15) good point Marty -- note how actual elected Republicans don't agree.
16) again wtf is the labor market loose or tight ? In 2 vs 16 Feldstein has it both ways. On taxes, the top rate was higher in the 40s and 50s than in the 60s and 70s. As quoted, Feldstein is using high GDP growth in a period with UI, Social Security and high tax rates as proof that you can't have high growth with UI, social security and high tax rates. WTF ! Huh ! etc
17) good point again. However, I again note the very high level of investment in plant and equipment in the 1970s.
Summing up. I think Feldstein wrote crazy things about investment in the 70s and growth with high taxes UI and social security. I think he knew better, but was exploiting the vague sense that everything was very right wing in the 50s. I think he counted on tricking people who were paying more attention to the 18-30 issues than to actual economic policy. He arbitarily picked the peak of a boom as the end of the good old days. This is cheating.

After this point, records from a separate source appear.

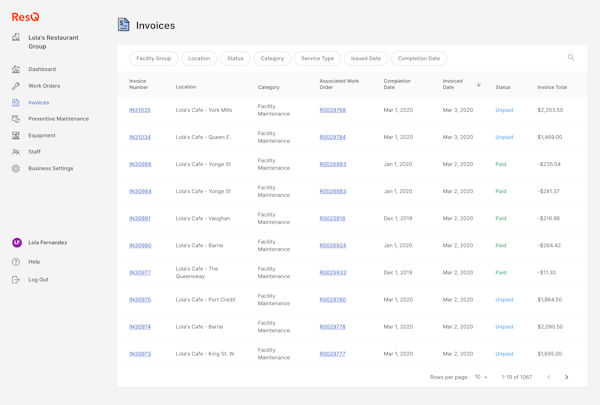Open the Facility Group filter
The width and height of the screenshot is (600, 405).
(x=153, y=58)
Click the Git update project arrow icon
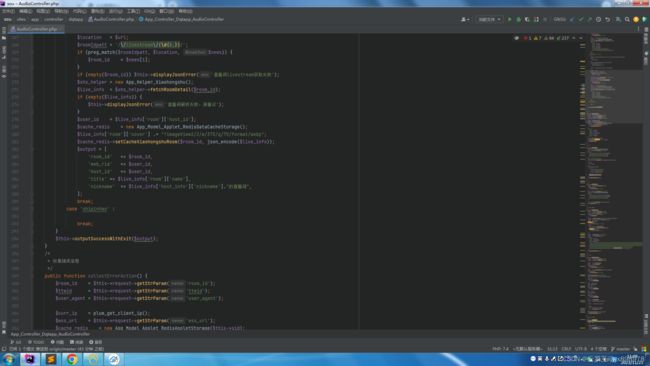Image resolution: width=650 pixels, height=366 pixels. [x=572, y=19]
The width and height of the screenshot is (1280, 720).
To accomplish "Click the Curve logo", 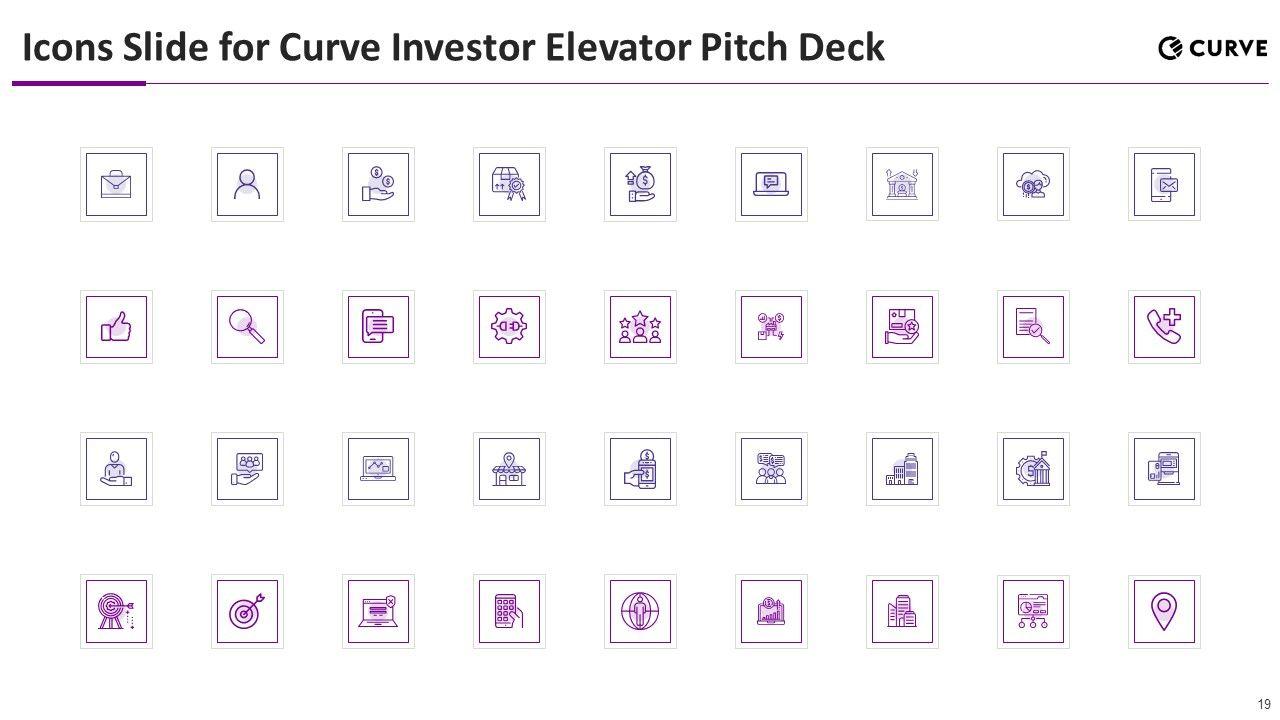I will tap(1212, 48).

However, he certainly was right that 70s economic performance was very disappointing. I didn't think that Reaganism was worth a try, but I can see how some people did. Subsequent poor economic performance refuted Feldstein's argument, but hey, that's social science.
I think this is also true of health care spending. The USA had not pulled away from the pack yet.
I think claims 8-17 (which are standard pro-market arguments) have weak empirical support (that includes 15 and 17 with which I agree). I'm pretty sure they are based on economics 101 and the assumption that elasticities are high.
Trying to be quicker on 18-30 which I will ascribe to Mad Dog
18. His courage amazes me. Even George Will doesn't question Democracy so bluntly any more.
19. The word "distemper" is pejorative. Think of trying to tell a tea partier that a reduction in "government authority" is "distemper" I think they would lose their tempers. Again amazing frankness (I refer to mad dog who may or may not have anything to do with a Harvard prof.)
20. WTF !!! Does mad dog think Vietnam is internal to the USA. Some of the points clearly refer to the 60s and not the late 70s. Where was prof. Mad Dog at the time ?
21 subsequent events have not been kind to mad dog either. You have a problem yourself if you consider deficit phobia to be part of the intellectual origins of Reaganism.
22. mad dog has a problem. The big expansion in spending was mostly Medicare. Not cash, and benefiting all who live past 65. He seems to think that a high fraction of GDP was spent on means tested cash benefits. He is wrong. Increased public employment had a lot to do with teaching baby boomers how to read. I'm sure he doesn't oppose that.
24) does mad dog know what "procedural due process means" ? It sure doesn't mean depriving people of the vote then passing laws to keep them separate and unequal. Did mad dog know that congress is supposed to declare war and peace and that Johnson was sure the Tonkin gulf resolution did not grant him authority to escalate ? I mean how the hell does he dare place contempt for due process on the side of protesters when it characterized those against whom they protested ?
28-29 and 30 again amazing boldness. Also cluelessness. Had Mad Dog ever visited Europe ? I knew there was somewhere the Us authoritarians frank expression of envy of dictators. I think subsequent events have taught a bit about the advantages of dictatorships. The fact is that history shows that Democracy works horribly but less horribly than the alternatives.